In-silico Study of Secondary Metabolites as Potential Inhibitors of NEF and P24 Protein of HIV-1

Introduction Acquired immune deficiency syndrome (HIV/AIDS) has been a major global health concern for over 38 years. No safe and effective preventive or therapeutic vaccine has been developed although many products have been investigated. Methods This computational study was conducted on plant-based active compounds against HIV-1 NEF and p24 protein to obtain and complexes with high binding scores were used for two-dimensional interaction studies via Ligplot to explore hydrogen bond and hydrophobic bond formation.

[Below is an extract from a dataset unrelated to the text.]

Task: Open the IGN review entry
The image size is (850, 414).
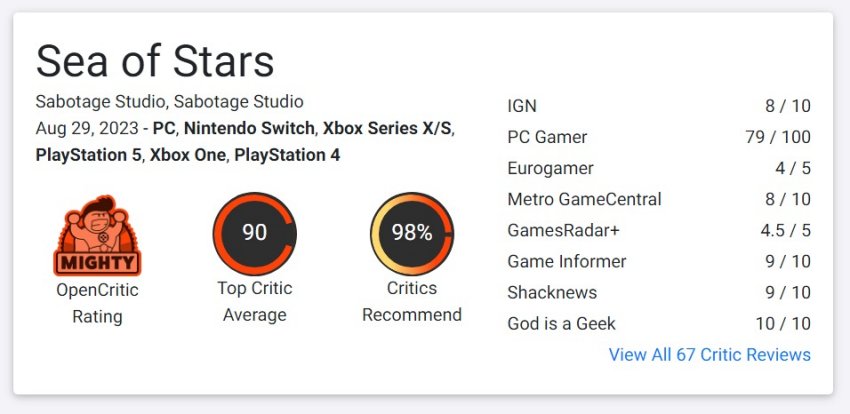Action: click(659, 106)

ADMET analysis for best phytocompounds was performed using DruLito, ALOGPS, and PROTOX II. Results According to the study conducted, phytocompounds like, Protostrychnine, Isostrychnine, Pseudo-Alpha-Colubrine, Alpha-Colubrine, Camptothecin, Benzo[f]quinoline, and (+) -Camptothecin are safe to be considered as a potential drug candidate after experimental validation against NEF and p24 proteins of HIV-1. While, Picrasidine M, Chaetochromin, 3',3'-Binaringenin, and Sequoiaflavone displayed high binding scores of -10.8, -8.2, -9.5, -9.2 and -9.0, -8.8, -10.6, -9.0 respectively for NEF and p24 protein. All drugs belong to the toxicity class of either 4 or 5. They are inactive for hepatotoxicity and carcinogenicity but active for immunogenicity. Conclusion For further validation of the results the phytocompounds can be extracted through solvent extraction method and tested on cell lines or animal models for their effectiveness.